While a shortage of workers pushes wages higher in the skilled trades, the financial return from a bachelor’s degree is softening, even as the price, and the average debt into which it plunges students, remain high.

But high school graduates have been so effectively encouraged to get a bachelor’s that high-paid jobs requiring shorter and less expensive training are going unfilled.

“Parents want success for their kids,” Mike Clifton, who taught machining for more than two decades at the Lake Washington Institute of Technology before retiring, said in 2018. “They get stuck on [four-year bachelor’s degrees], and they’re not seeing the shortage there is in tradespeople until they hire a plumber and have to write a check.”

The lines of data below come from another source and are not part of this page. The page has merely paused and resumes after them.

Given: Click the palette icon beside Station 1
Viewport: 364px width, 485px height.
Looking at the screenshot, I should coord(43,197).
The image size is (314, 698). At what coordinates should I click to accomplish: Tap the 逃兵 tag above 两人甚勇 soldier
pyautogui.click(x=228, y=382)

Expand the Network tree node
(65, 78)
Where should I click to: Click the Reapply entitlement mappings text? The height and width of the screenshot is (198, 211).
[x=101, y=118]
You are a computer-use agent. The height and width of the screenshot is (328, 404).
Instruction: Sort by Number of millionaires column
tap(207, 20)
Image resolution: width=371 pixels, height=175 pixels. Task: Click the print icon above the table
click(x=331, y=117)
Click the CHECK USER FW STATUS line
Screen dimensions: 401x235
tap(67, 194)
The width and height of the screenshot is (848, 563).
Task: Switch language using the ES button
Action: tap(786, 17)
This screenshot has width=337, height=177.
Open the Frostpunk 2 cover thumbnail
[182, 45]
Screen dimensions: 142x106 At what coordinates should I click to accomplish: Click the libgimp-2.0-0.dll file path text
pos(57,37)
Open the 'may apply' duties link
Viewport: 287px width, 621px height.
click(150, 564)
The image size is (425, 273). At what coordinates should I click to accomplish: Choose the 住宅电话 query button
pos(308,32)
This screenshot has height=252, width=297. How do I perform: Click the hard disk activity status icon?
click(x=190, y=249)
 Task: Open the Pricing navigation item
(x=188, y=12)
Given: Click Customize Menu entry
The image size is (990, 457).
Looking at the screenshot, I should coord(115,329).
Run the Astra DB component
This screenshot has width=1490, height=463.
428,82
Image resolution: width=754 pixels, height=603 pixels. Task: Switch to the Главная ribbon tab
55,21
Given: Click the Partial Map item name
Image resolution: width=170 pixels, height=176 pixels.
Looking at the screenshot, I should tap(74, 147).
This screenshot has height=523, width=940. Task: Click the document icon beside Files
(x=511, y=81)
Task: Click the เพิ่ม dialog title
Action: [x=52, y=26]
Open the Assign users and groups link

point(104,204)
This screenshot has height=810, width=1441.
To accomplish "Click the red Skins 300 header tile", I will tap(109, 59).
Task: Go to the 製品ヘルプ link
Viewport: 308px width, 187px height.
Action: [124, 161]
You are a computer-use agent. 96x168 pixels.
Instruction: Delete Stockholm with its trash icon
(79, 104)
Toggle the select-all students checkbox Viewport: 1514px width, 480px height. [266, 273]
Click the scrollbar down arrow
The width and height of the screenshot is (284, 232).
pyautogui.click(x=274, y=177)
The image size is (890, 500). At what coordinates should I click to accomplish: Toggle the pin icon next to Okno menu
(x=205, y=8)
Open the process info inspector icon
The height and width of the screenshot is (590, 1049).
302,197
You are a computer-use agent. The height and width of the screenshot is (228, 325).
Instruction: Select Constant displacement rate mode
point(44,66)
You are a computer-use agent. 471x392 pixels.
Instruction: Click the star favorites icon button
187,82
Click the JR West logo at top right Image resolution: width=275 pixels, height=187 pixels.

The Washington State Auditor found in 2017 that good jobs in the skilled trades were going begging because students are being almost universally steered to bachelor’s degrees. Recent labor statistics suggest that’s still the case – in Washington State and around the country.

President Joe Biden, in his State of the Union address, spoke of “jobs paying an average of $130,000 a year, and many do not require a college degree.”

Among other things, the Washington auditor recommended that career guidance — including choices that require fewer than four years in college — start as early as the seventh grade.

“There is an emphasis on the four-year university track” in high schools, Chris Cortines, who co-authored the report, said after it was issued. Yet, nationwide, nearly three out of 10 high school grads who go to four-year public universities haven’t earned degrees within six years, the most recent figures from the National Student Clearinghouse show. At four-year private colleges, that number is nearly one in five.

“Being more aware of other types of options may be exactly what they need,” Cortines said. In spite of a perception that college “is the sole path for everybody,” he said, “when you look at the types of wages that apprenticeships and other career areas pay, and the fact that you do not pay four years of tuition and you’re paid while you learn, these other paths really need some additional consideration.